*** Opening of PROVIDED ENTRIES ***
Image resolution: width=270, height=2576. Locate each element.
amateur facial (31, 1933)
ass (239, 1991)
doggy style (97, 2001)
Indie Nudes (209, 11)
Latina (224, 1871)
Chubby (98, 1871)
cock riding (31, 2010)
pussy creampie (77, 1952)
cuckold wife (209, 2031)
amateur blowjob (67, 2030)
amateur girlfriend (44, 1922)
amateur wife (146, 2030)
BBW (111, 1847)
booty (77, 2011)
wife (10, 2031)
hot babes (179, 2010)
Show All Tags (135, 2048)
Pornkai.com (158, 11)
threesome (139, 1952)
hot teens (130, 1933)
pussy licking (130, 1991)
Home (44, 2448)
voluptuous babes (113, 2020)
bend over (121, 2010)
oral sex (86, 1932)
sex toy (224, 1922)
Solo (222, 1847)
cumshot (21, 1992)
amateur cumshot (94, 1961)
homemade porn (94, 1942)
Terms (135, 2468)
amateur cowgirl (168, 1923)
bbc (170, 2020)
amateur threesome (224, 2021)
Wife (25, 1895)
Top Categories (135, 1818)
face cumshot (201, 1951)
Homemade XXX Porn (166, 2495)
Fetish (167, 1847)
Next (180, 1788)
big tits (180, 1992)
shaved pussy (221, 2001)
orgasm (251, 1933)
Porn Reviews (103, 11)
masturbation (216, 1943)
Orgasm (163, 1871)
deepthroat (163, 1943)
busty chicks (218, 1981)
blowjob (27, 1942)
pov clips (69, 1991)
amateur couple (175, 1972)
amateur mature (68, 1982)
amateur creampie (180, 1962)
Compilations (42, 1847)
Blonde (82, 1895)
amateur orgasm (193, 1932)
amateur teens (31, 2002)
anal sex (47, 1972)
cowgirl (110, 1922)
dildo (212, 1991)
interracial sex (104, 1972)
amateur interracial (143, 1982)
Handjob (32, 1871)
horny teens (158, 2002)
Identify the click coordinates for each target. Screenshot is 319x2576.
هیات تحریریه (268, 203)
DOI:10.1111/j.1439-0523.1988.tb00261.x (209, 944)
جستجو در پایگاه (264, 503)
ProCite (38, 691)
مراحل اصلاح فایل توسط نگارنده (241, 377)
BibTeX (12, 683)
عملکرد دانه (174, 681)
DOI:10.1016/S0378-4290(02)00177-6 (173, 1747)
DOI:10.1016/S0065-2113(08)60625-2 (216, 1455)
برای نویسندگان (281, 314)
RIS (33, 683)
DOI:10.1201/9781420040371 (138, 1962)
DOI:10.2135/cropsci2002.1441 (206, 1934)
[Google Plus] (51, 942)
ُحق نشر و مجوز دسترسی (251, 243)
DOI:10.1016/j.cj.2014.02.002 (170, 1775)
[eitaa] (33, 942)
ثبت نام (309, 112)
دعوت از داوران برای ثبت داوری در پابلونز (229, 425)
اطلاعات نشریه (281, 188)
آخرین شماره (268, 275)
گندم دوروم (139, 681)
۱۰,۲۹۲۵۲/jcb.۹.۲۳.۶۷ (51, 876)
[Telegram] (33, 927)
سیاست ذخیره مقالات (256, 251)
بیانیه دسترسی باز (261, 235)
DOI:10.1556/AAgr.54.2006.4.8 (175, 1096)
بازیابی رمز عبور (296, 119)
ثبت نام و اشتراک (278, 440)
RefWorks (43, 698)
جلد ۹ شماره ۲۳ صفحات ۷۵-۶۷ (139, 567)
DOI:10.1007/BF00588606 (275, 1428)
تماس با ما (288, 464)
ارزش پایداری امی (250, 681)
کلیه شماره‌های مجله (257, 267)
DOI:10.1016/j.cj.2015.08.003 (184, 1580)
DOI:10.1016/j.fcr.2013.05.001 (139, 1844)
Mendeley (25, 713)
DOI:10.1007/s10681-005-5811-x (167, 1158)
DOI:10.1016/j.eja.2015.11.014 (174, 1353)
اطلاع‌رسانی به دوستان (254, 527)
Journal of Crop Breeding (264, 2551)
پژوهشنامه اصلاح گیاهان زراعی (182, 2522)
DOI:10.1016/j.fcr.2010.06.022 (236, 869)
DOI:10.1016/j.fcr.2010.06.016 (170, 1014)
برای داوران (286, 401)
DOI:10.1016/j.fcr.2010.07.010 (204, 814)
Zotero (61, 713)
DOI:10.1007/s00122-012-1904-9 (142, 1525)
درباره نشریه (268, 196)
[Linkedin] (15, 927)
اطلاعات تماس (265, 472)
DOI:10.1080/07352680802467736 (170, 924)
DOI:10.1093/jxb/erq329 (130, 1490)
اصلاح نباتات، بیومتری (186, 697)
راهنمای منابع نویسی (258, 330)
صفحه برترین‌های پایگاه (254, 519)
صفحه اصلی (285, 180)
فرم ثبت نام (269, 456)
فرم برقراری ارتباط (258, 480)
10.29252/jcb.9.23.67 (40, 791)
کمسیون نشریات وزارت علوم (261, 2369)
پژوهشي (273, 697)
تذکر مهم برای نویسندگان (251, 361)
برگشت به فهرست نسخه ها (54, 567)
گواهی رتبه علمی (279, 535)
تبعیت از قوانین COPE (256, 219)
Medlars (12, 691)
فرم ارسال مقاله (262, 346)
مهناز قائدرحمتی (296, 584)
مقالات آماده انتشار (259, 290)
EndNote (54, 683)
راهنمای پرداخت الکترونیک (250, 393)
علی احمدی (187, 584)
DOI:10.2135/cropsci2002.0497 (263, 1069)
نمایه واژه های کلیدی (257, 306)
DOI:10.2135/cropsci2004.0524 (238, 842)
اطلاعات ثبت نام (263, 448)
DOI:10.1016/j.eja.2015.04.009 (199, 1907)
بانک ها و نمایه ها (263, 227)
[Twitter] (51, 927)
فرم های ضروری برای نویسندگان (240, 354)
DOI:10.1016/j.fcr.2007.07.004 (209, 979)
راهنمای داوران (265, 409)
*** Close of PROVIDED ENTRIES ***
The output consists solely of the lines from the line that contains "پژوهشي (273, 697)" through the final line of the data.

**TASK RESULT:**
پژوهشي (273, 697)
تذکر مهم برای نویسندگان (251, 361)
برگشت به فهرست نسخه ها (54, 567)
گواهی رتبه علمی (279, 535)
تبعیت از قوانین COPE (256, 219)
Medlars (12, 691)
فرم ارسال مقاله (262, 346)
مهناز قائدرحمتی (296, 584)
مقالات آماده انتشار (259, 290)
EndNote (54, 683)
راهنمای پرداخت الکترونیک (250, 393)
علی احمدی (187, 584)
DOI:10.2135/cropsci2002.0497 (263, 1069)
نمایه واژه های کلیدی (257, 306)
DOI:10.2135/cropsci2004.0524 (238, 842)
اطلاعات ثبت نام (263, 448)
DOI:10.1016/j.eja.2015.04.009 (199, 1907)
بانک ها و نمایه ها (263, 227)
[Twitter] (51, 927)
فرم های ضروری برای نویسندگان (240, 354)
DOI:10.1016/j.fcr.2007.07.004 (209, 979)
راهنمای داوران (265, 409)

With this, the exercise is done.